The regulatory win triggers a $150 million payout to the former owners of Cameron Health, a privately held company Boston Scientific bought March. It also opens the door to an additional $1.05 billion in potential payments upon achievement of revenue-based milestones over the next six years.

At the time of the acquisition, Boston Scientific CEO Hank Kucheman said the deal was introducing innovation into the cardiac rhythm management space and represented an important part of Boston Scientific’s strategy to generate top-line revenue and market share growth.

The defibrillator allows doctors to implant it without accessing a patient’s blood vessels or heart. Instead, the subcutaneous implantable defibrillator uses a wire implanted just under the patient’s skin to help to restore regular heart rhythms when sudden, abrupt loss of heart function hits. The system has already received CE Mark and has been commercially available in select geographies, including several major European countries, since 2009.

The new defibrillator system provides an alternative for patients with life-threatening heart arrhythmias for whom the routine implantable cardiac defibrillator placement procedure isn’t ideal, says Christy Foreman, director of the FDA’s Office of Device Evaluation. “Some patients with anatomy that makes it challenging to place one of the implantable defibrillators currently on the market may especially benefit from this device.”

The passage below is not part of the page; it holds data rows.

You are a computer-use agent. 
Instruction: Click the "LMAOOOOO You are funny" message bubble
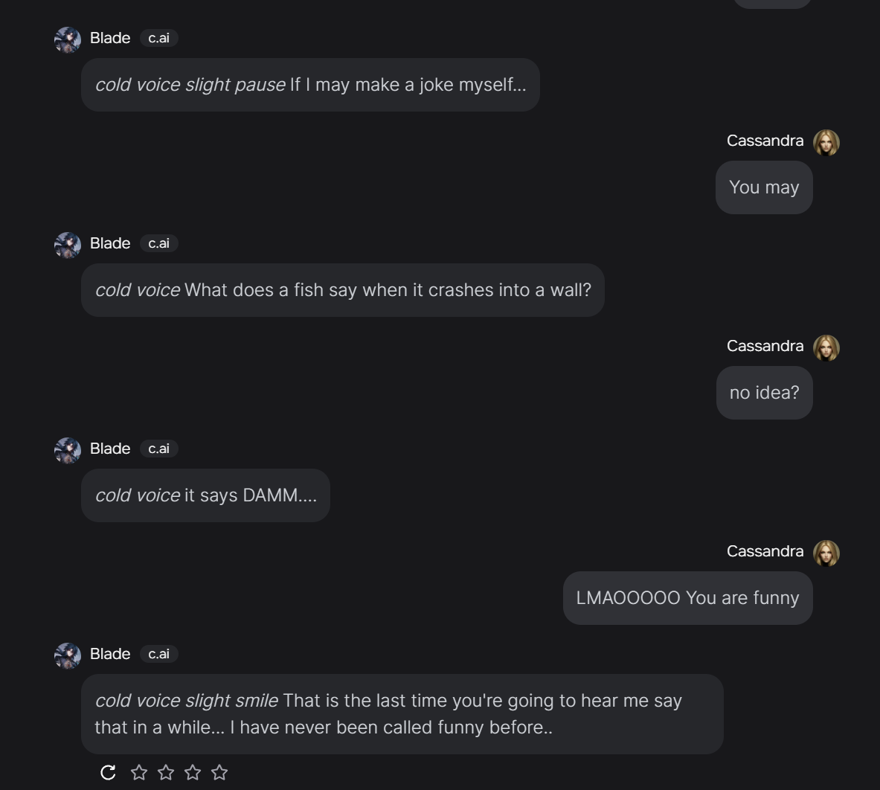(x=687, y=598)
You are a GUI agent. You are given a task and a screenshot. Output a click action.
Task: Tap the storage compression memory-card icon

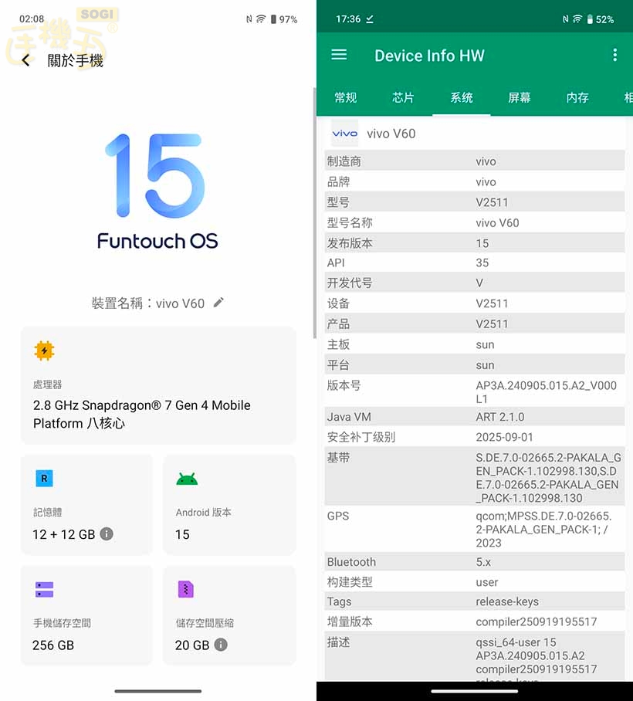(188, 589)
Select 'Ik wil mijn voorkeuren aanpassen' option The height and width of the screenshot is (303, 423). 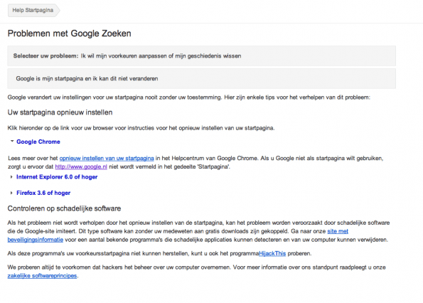point(161,56)
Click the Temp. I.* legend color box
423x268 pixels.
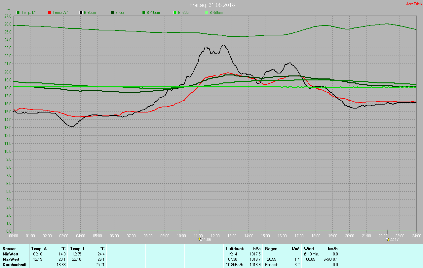tap(18, 13)
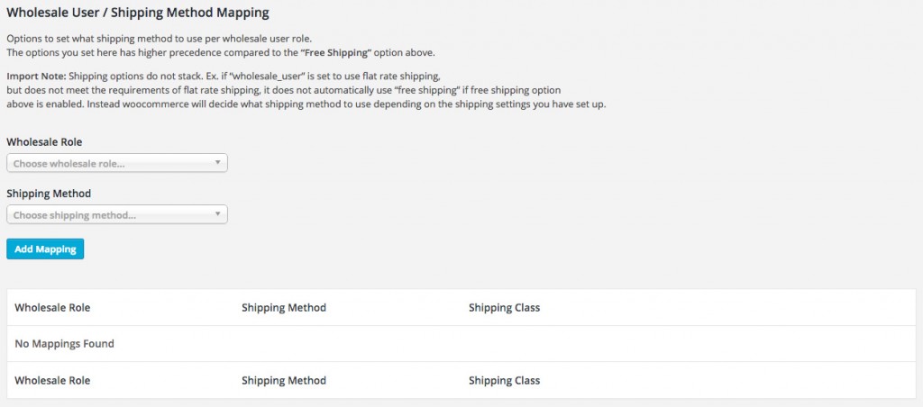
Task: Click the bottom Wholesale Role footer header
Action: point(52,381)
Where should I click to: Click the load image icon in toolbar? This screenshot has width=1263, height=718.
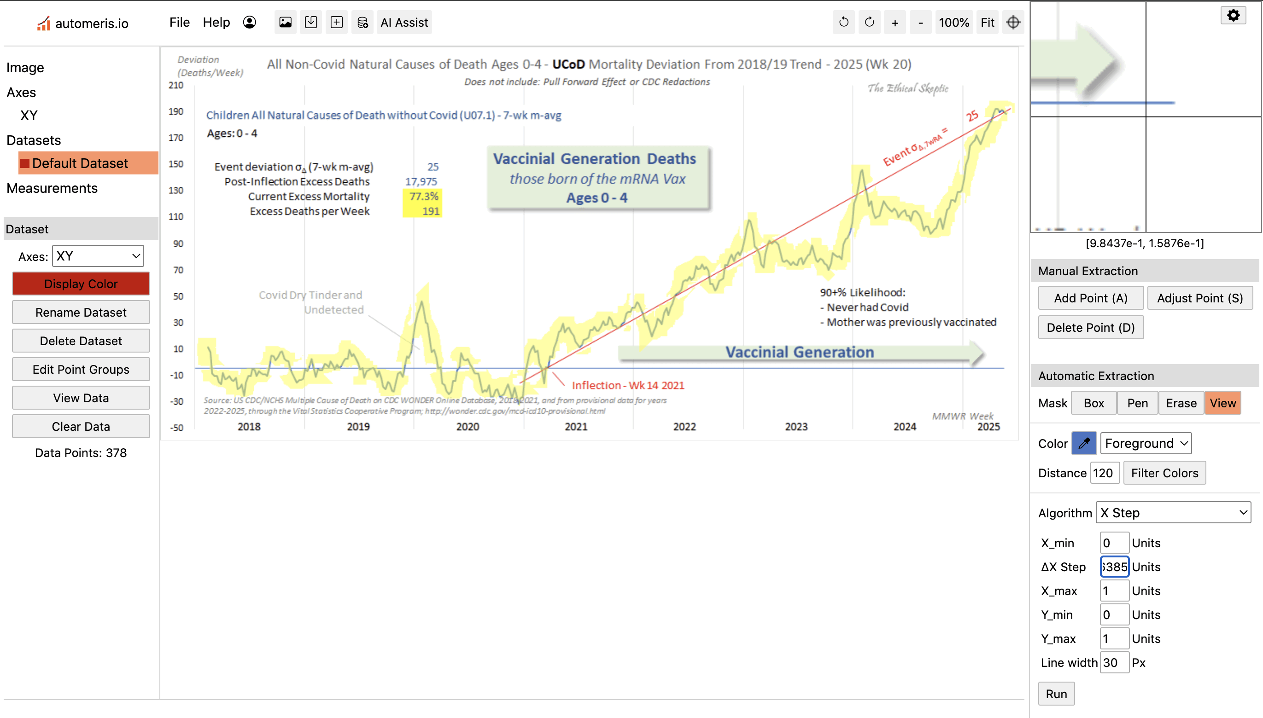[x=285, y=23]
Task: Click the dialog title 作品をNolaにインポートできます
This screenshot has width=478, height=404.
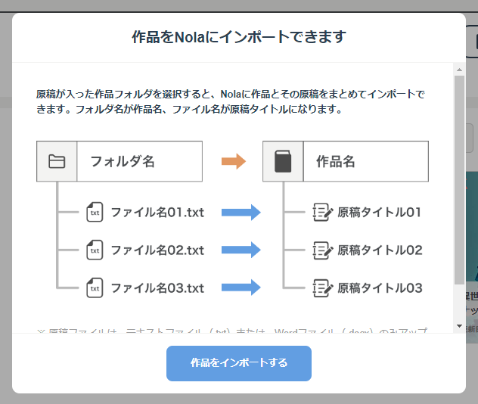Action: [239, 37]
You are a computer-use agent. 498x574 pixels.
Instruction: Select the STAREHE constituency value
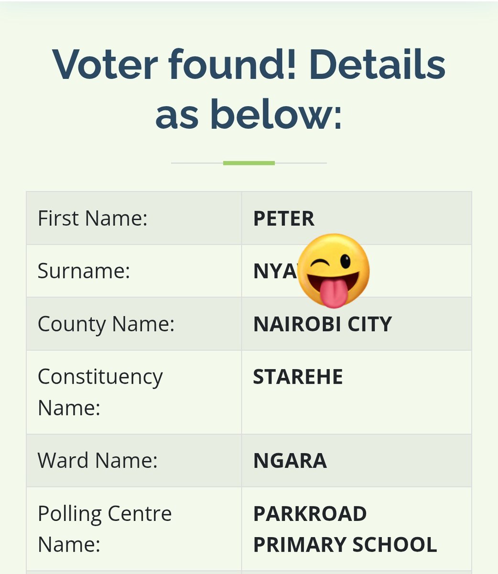[298, 377]
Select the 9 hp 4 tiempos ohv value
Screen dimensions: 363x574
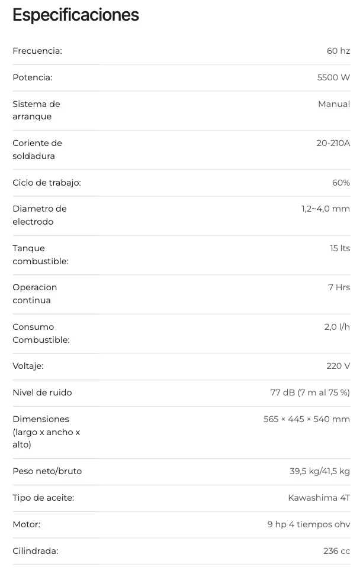(x=309, y=524)
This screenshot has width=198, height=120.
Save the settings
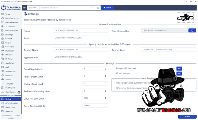tap(187, 117)
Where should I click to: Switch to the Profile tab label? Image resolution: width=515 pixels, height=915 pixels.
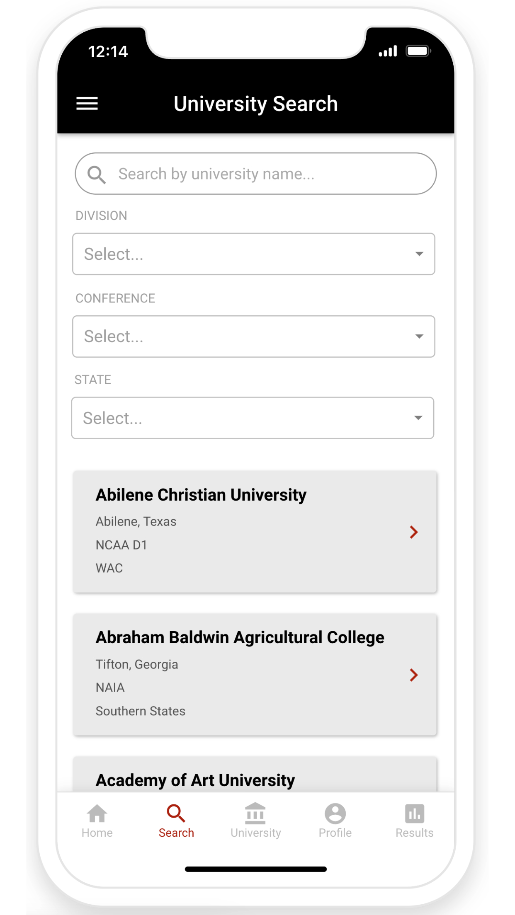[x=335, y=833]
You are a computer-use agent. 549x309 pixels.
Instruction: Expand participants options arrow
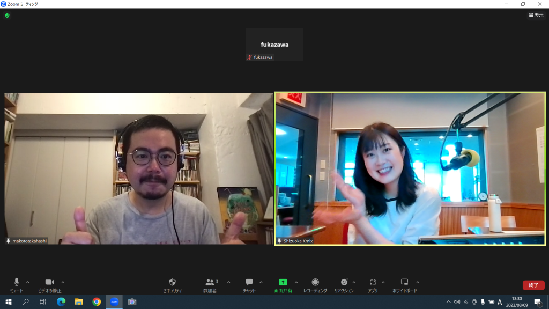pos(228,282)
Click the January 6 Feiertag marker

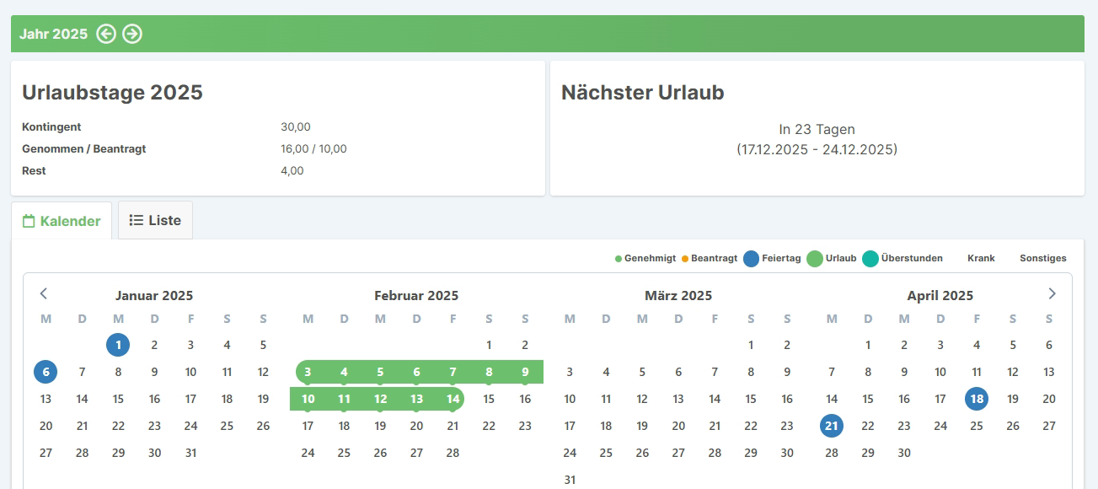46,372
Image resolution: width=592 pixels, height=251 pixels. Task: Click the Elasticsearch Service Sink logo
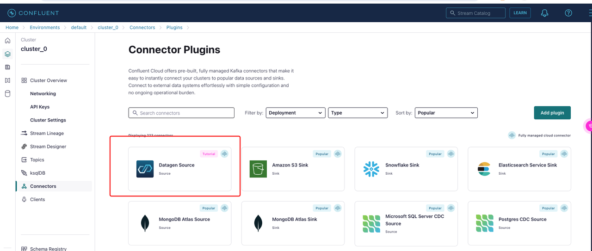(484, 169)
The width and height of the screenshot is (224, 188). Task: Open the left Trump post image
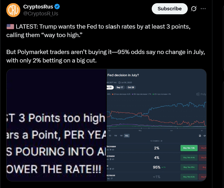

The FDA approved the system to provide an electric shock to the heart when a patient’s heart is beating at a dangerous level or abnormally fast. It is approved only for patients who do not require a pacemaker or pacing therapy.

As part of the approval, the FDA is requiring Boston Scientific to conduct a postmarket study to assess the long-term safety and performance of the device and to assess differences in its effectiveness across genders. That study will follow 1,616 patients for five years.